» Stated exercise: Locate each line below that contains the string "screenshot" and copy those lines. Case counts.

--- start Data rows ---

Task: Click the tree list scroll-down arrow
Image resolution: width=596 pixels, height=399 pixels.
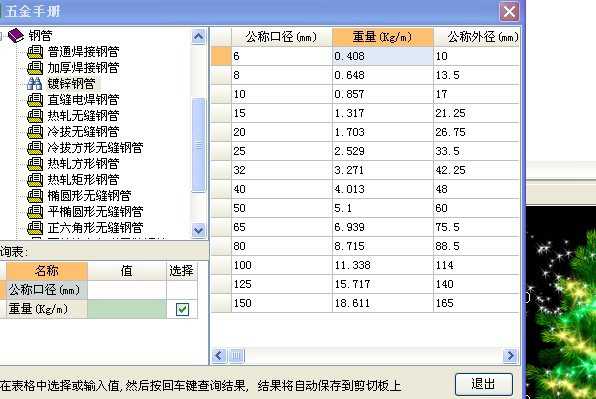Action: tap(198, 230)
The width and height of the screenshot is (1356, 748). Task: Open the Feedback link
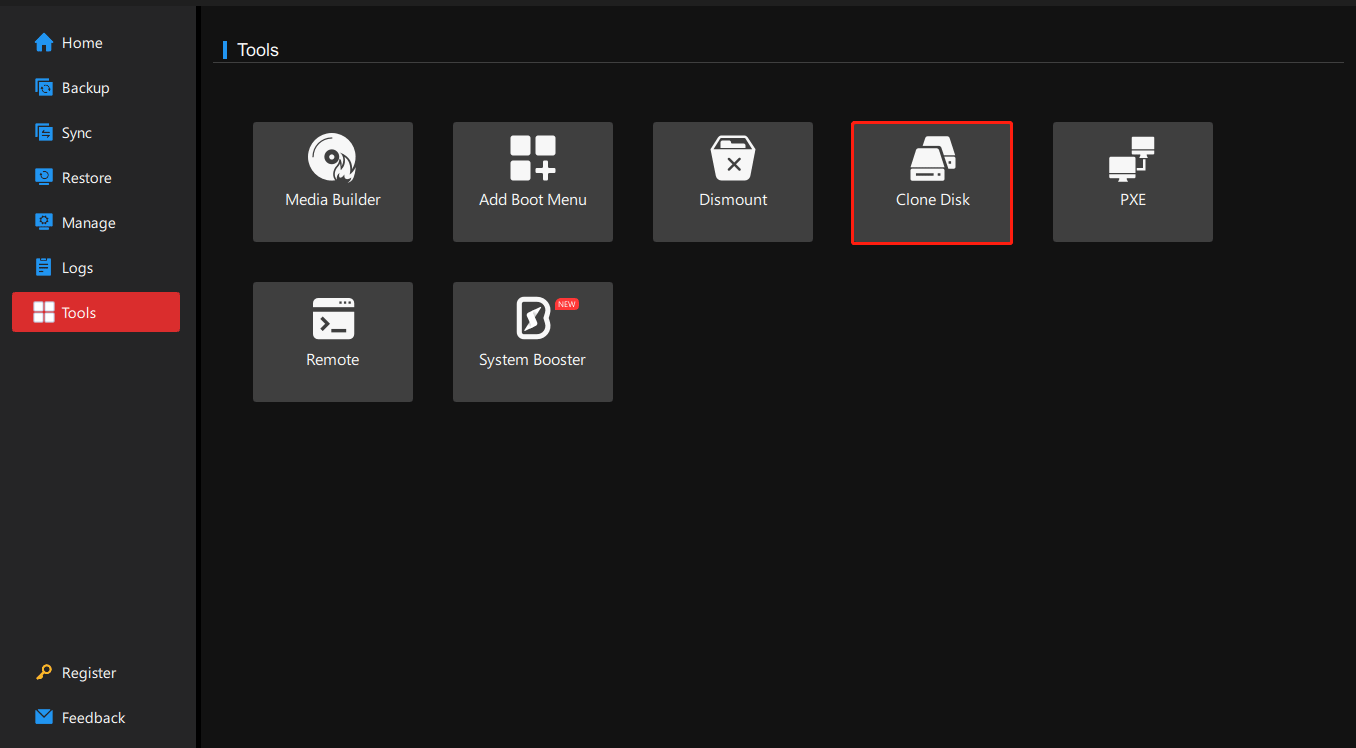[x=93, y=718]
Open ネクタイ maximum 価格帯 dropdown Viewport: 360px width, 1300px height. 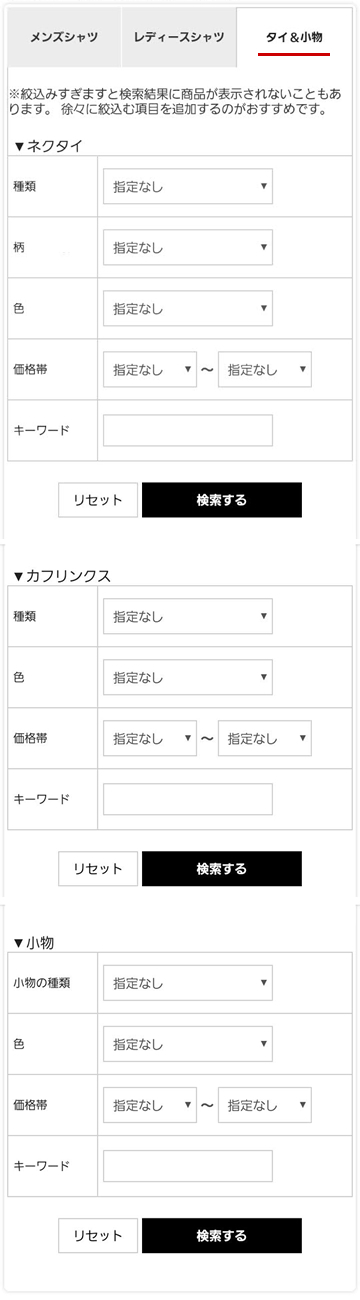point(265,369)
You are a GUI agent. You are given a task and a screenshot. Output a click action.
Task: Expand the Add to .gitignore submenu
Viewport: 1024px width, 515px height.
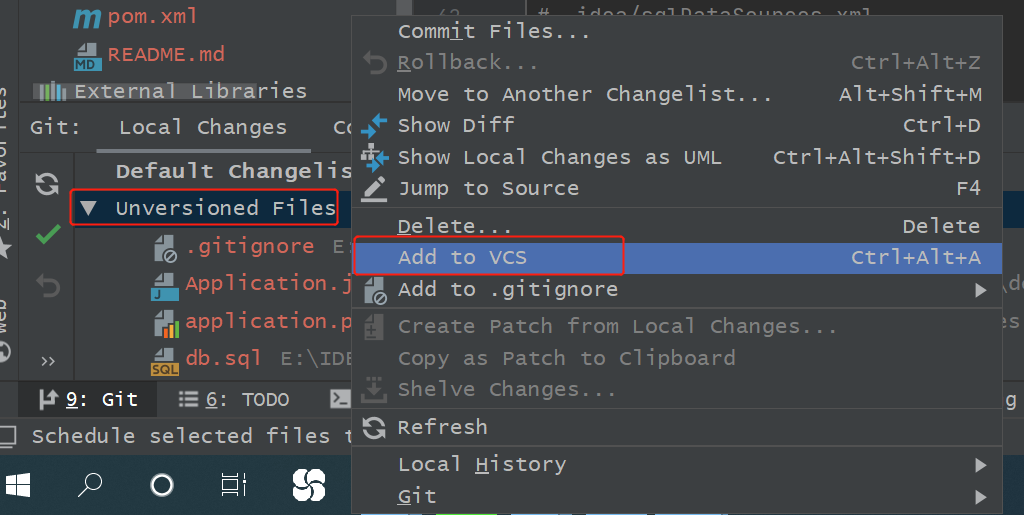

--- end Data rows ---

» Task answer:
The width and height of the screenshot is (1356, 748). Task: Open the Feedback link
You are a GUI agent. You are given a task and a screenshot. Output a click action.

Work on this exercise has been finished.